Congelación de Óvulos

Esta técnica de congelación ultrarrápida permite preservar la probabilidad actual de embarazo

La congelación de óvulos o vitrificación ovocitaria es el proceso que se aplica para la preservación de la fertilidad de la mujer. Esta técnica de congelación ultrarrápida permite preservar la probabilidad actual de embarazo de cara a un futuro en el caso de no conseguir una gestación espontánea.

La vitrificación es la técnica con la que preservamos los óvulos maduros de una mujer. El método que utilizamos consiste en una congelación ultra-rápida en la que sumergimos los óvulos en nitrógeno líquido a -196ºC, de manera que evitamos la formación de cristales al ser la velocidad de congelación tan rápida, y así permitir una mayor tasa de supervivencia de los óvulos, el día que los necesitemos. Con este método, estas células se mantienen inalteradas, hasta el momento que quieran ser usadas.

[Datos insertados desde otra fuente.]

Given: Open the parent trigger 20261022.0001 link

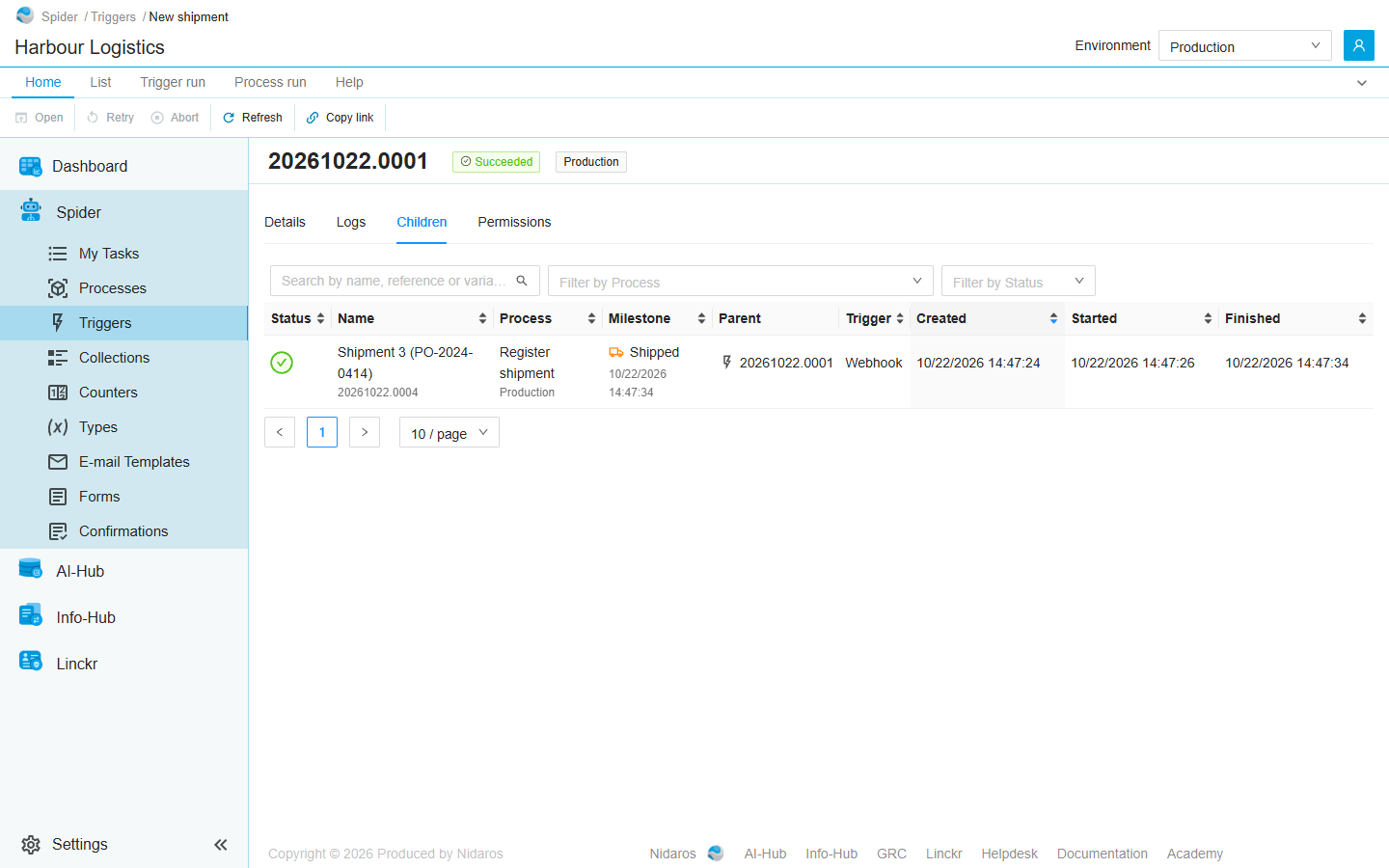Looking at the screenshot, I should click(786, 363).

Tras un proceso de estimulación ovárica, a través de una punción se extraen los ovocitos del ovario. Es una intervención rápida que se hace bajo sedación anestésica. Después, en el laboratorio, se seleccionan los ovocitos maduros y se descartan los que no han alcanzado el grado de madurez suficiente o incluso los degenerados, por no ser aptos para la fecundación. Uno a uno se bañan en una solución de sacarosa, que elimina el agua que contienen para evitar la formación de cristales durante la congelación que podrían dañarlos. Finalmente, se colocan los ovocitos en un pequeño tubo llamado pajuela, preparado para la crionización. Una pajuela es un soporte donde se disponen las células o embriones, se pueden congelar en grupo o de forma individual.

Luego Se sumergen las pajuelas en nitrógeno líquido a una temperatura de -196ºC, y en cuestión de segundos quedan congeladas sin que se produzca formación de hielo. Una vez congelados, los óvulos se conservarán inalterados y bien identificados según el nombre y código identificador de la paciente en el tanque de nitrógeno por un tiempo indefinido, hasta el momento de ser utilizados. Al acabar el proceso de congelación de óvulos, la paciente recibe a modo de recuerdo tangible una tarjeta con la imagen de los ovocitos que se han vitrificado.

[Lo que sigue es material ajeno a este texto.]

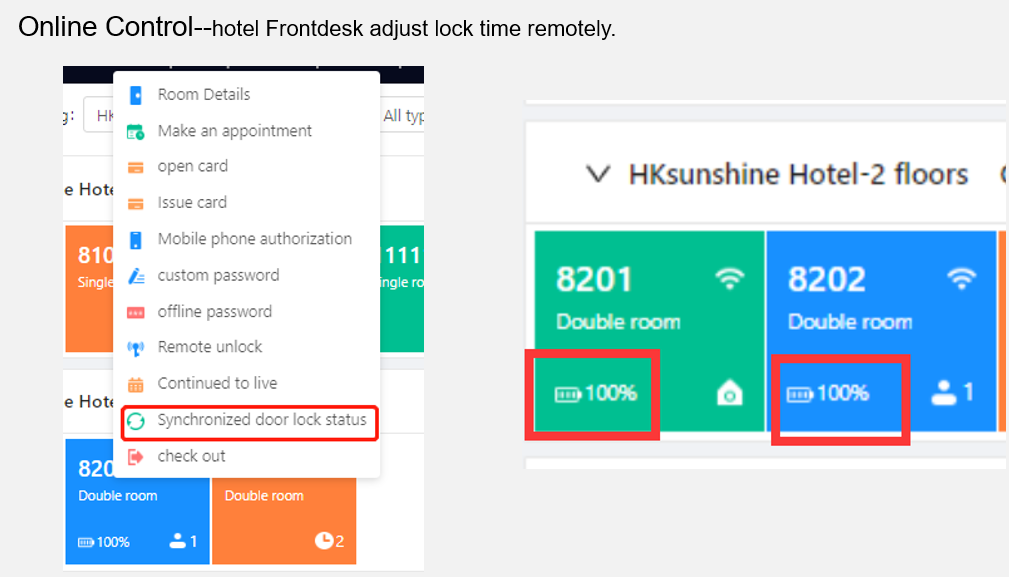1009x577 pixels.
Task: Open the "All typ" room type dropdown
Action: 404,116
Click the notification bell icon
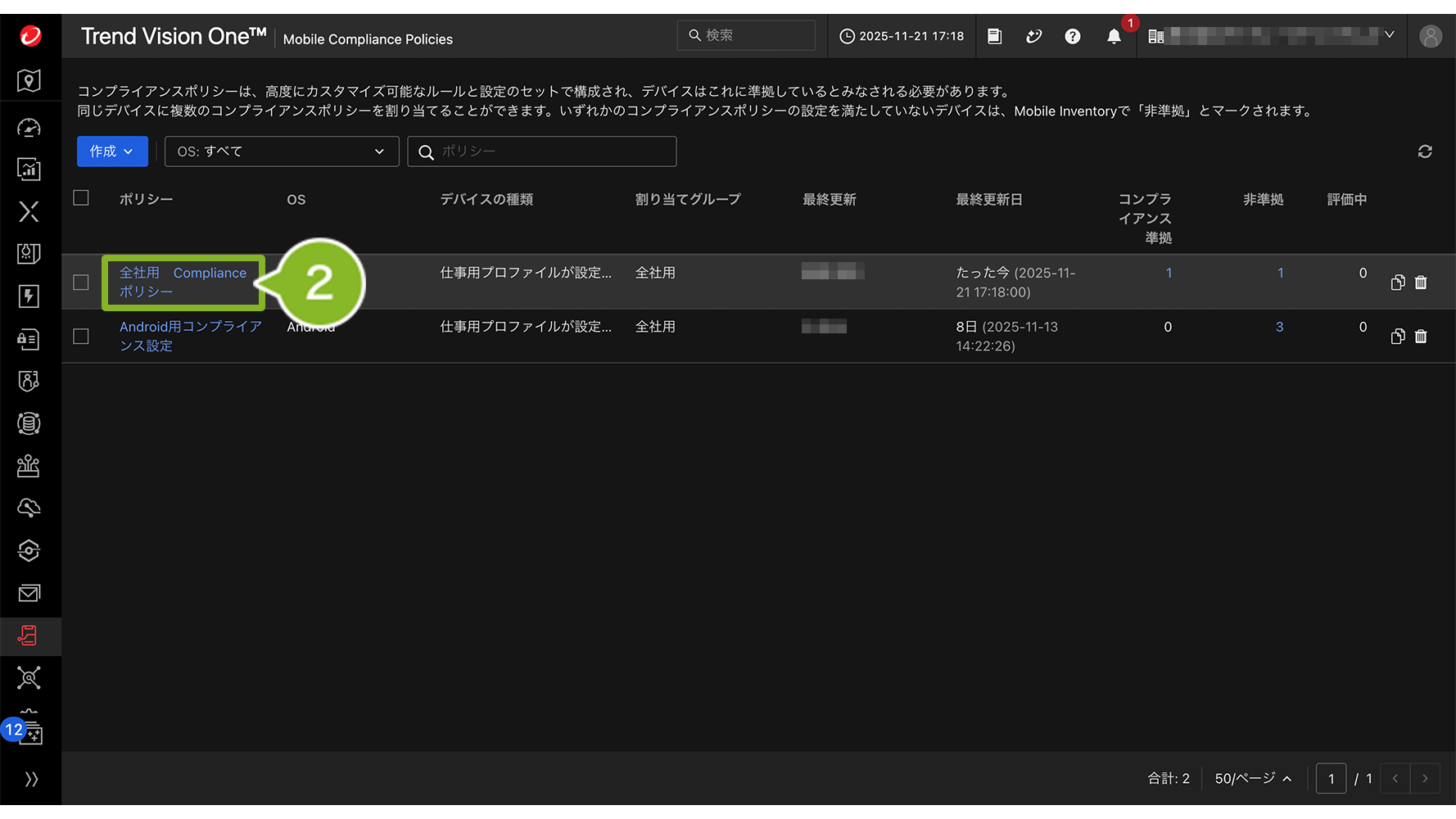Viewport: 1456px width, 819px height. point(1114,37)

Tras la punción, los óvulos quedarán congelados en diferentes tanques de nitrógeno, por seguridad, hasta el día que los necesites o decidas qué hacer con ellos. Por precaución y según el número de ovocitos que se extraen, se colocarán en diferentes pajuelas para evitar descongelarlos todos a la vez el día que los quieras usar.

El paso del tiempo no altera la calidad de los óvulos preservados y sus características se mantendrán intactas gracias a la vitrificación. Además, solamente tú podrás decidir qué hacer con ellos. Por este motivo, es muy importante que nos comuniques cualquier cambio en tus datos de contacto (números de teléfono, dirección postal, correo electrónico, etc).